Chekhov wrote quite a few stories set in waystations of one sort or another – mean little inns, railway stations, etc. – where folk of different classes and backgrounds are forced to cohabit with one another, if only for a night or two. “On the Road,” “The Post,” “Easter Eve,” “The Witch”…. really it’s a whole subcategory of Chekhov story.
“On Official Duty” is more complex than some of these others. A pair of officials have been dispatched to a village where a man has committed suicide. The suicide took place at the local government office – where in fact the officials, a doctor and a magistrate – must spend the night because of a snowstorm. In other words, they will sleep with the corpse in the same room.
Unnerved, the magistrate hightails it to the next town, where he has a friend he can stay with. The doctor ends up in an adjoining room, a sort of stable or store room, in which the local constable (which in this case means caretaker) lays out some straw (nicely enough) for the doctor to bed down in, like a horse.
(If nothing else, Chekhov does a good job of showing the really atrocious standards of life in Russia back in the day.)
We learn the backstory of the dead man from the constable – so we know a bit about his life, but hardly everything. The doctor grows gradually more horrified by his surroundings – the whirling snow, the howling wind, the droning constable. And then, lo and behold, the magistrate returns, saying that his host insists that the doctor join them. And so he escapes to the comfort of a wealthy estate in the country.

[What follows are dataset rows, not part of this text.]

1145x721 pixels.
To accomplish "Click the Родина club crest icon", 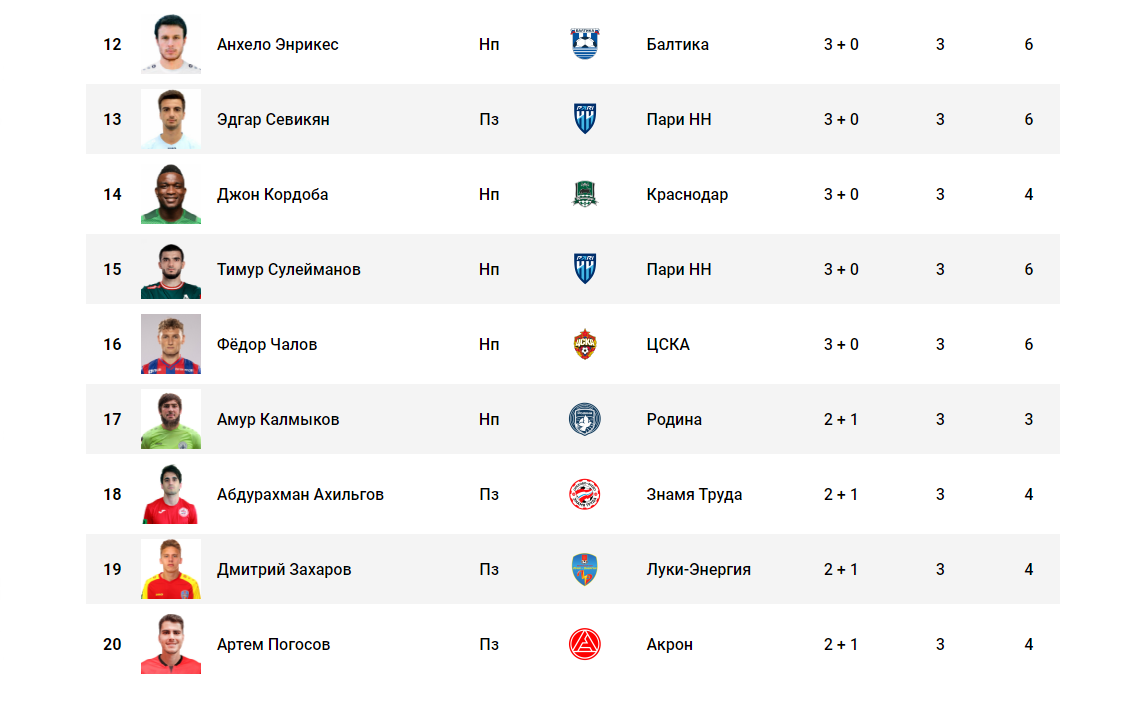I will pos(584,419).
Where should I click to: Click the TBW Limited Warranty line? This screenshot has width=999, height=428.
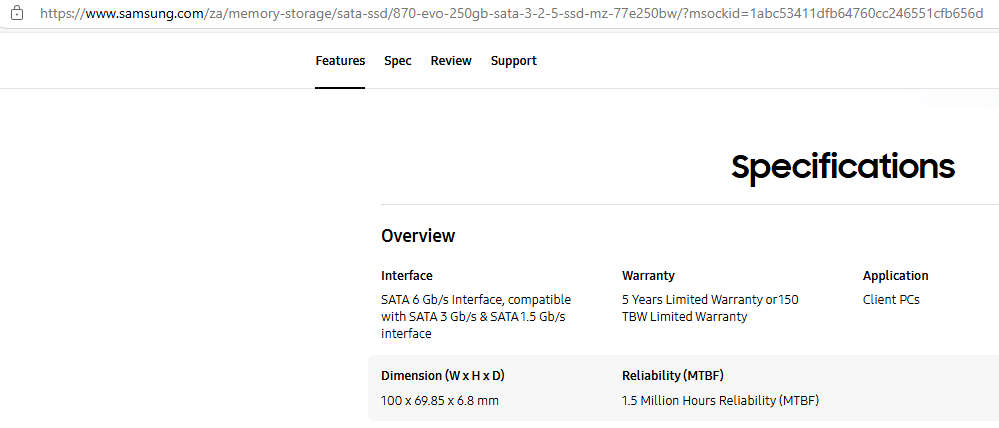click(x=684, y=317)
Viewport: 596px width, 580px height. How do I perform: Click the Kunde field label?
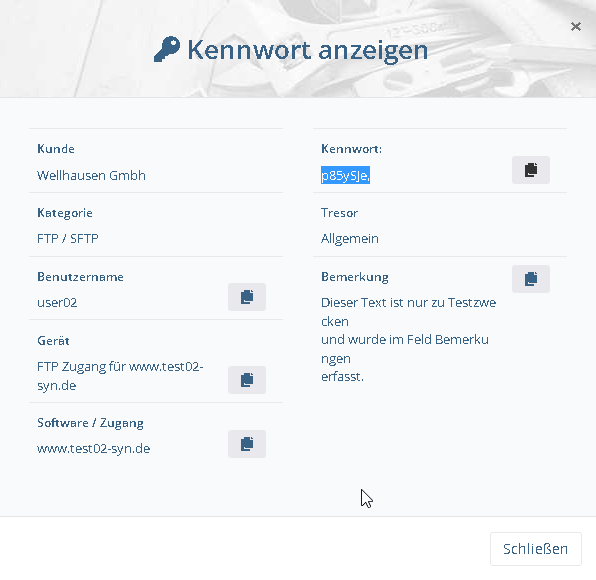click(56, 149)
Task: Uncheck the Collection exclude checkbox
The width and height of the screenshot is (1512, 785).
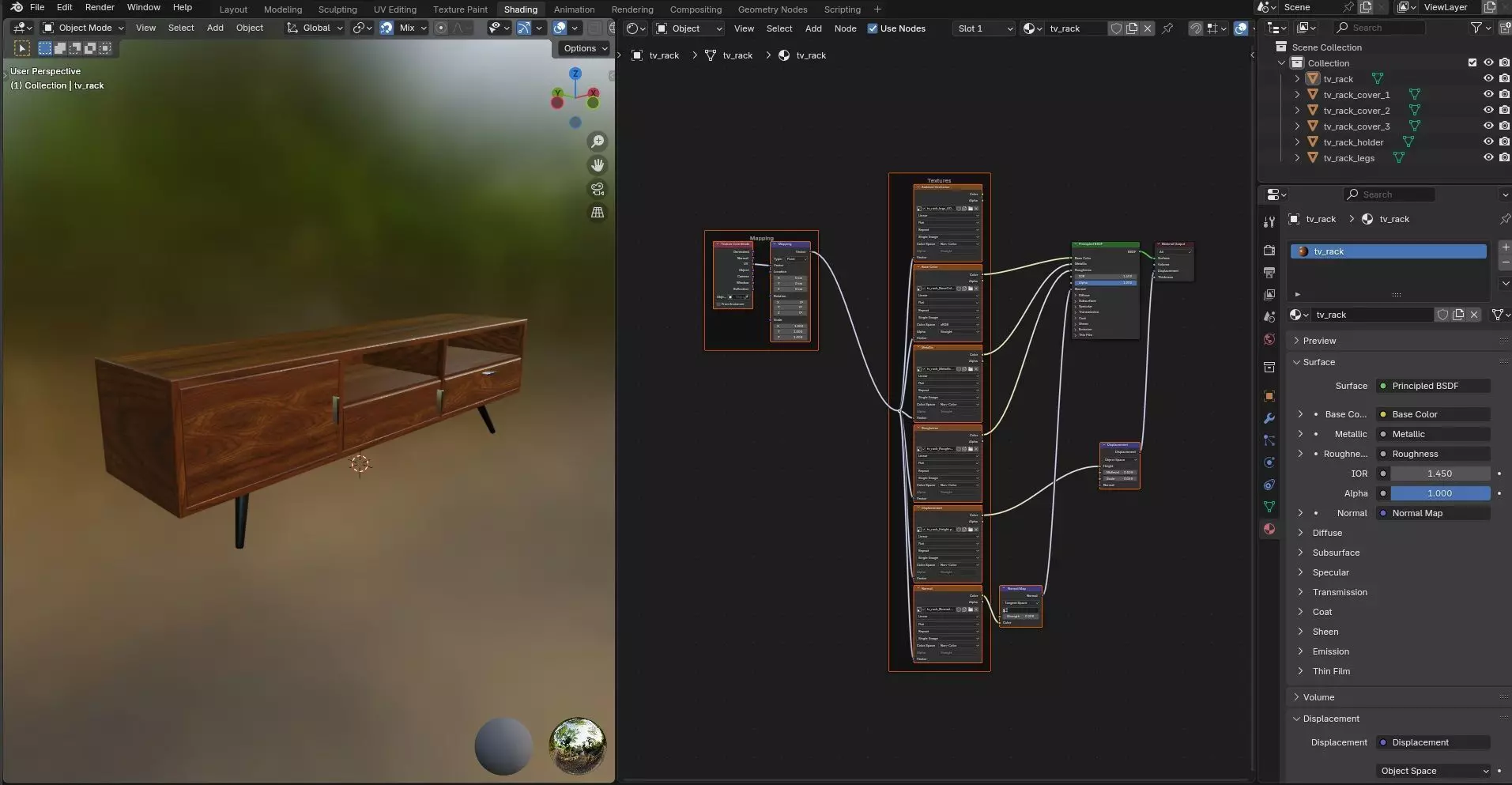Action: (x=1472, y=63)
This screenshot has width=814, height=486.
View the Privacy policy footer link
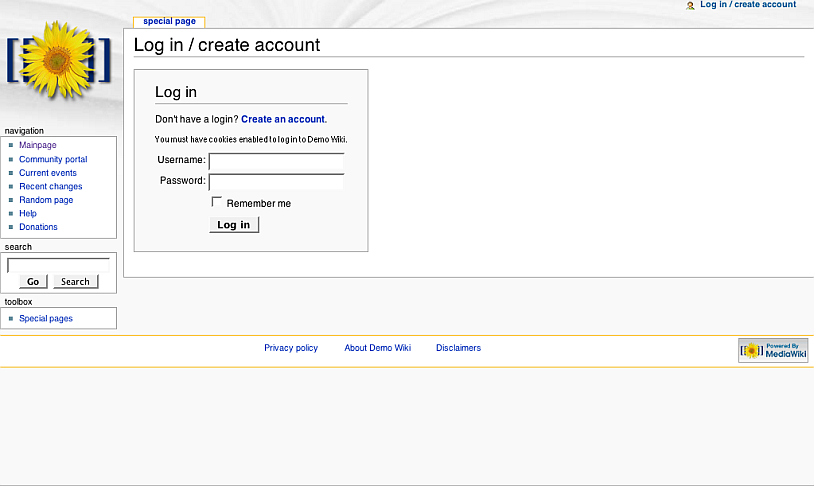[x=291, y=348]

I’m rather baffled by this story. Is it a mystery? No. Nor is it mainly about the doctor, although the end of the story is mainly concerned with his swirling thoughts about the sadness of suicide and the suffering of the poor.
The fact is, we learn more about the constable – who isn’t really a character in this story but rather the means by which the story is told – than we do about the doctor or the magistrate or the dead man. We learn how he came to be impoverished, how he landed a spell in jail… And yet the story is not about him at all.
So what is this story about, really? I’m not sure. It ends on a typically Chekhovian, subdued note: The doctor and the magistrate get in a sledge and head back to the site of the inquest. In other words… the story begins with the two of them traveling to the site of an inquest; the story ends with them traveling to the site of an inquest. It’s the kind of narrative trick you might find in an Italo Calvino story. But Calvino was playful; there is nothing playful about “On Official Duty.”
Anyway, one could be forgiven for thinking this story was about nothing! But I will say that I have read a brief commentary that suggests it is ever so much more. You can read that much more generous commentary here. (It’s an all-Chekhov blog project, similar to what I’m doing, from about 10 years ago.) In a nutshell, the essayist argues that this story is a study in contrasts – the life of the city vs. the life of the country. That viewpoint is echoed in another “complete Chekhov” blog.
Well, I suppose it is true that immiseration of the rural poor is contrasted with the relative ease of the (mostly urban) rich, but I don’t really see that as being central to the story. I thought it was mainly a janky mess, despite some good scene-setting.
One side note: As a way to supplement his income (did the man never stop working???), Chekhov worked as a medical examiner, conducting autopsies, so this story has an aspect of reportage.
READ THIS? READ THAT!
An obvious comparison to “On Official Duty” is another, lesser story involving a dead body, the unimaginatively named “A Dead Body.” But a more interesting story, and a more interesting comparison to “On Official Duty,” is “In the Coach-House,” in which a group of workmen play cards in a stable while waiting for news about the master of the house, who has committed suicide.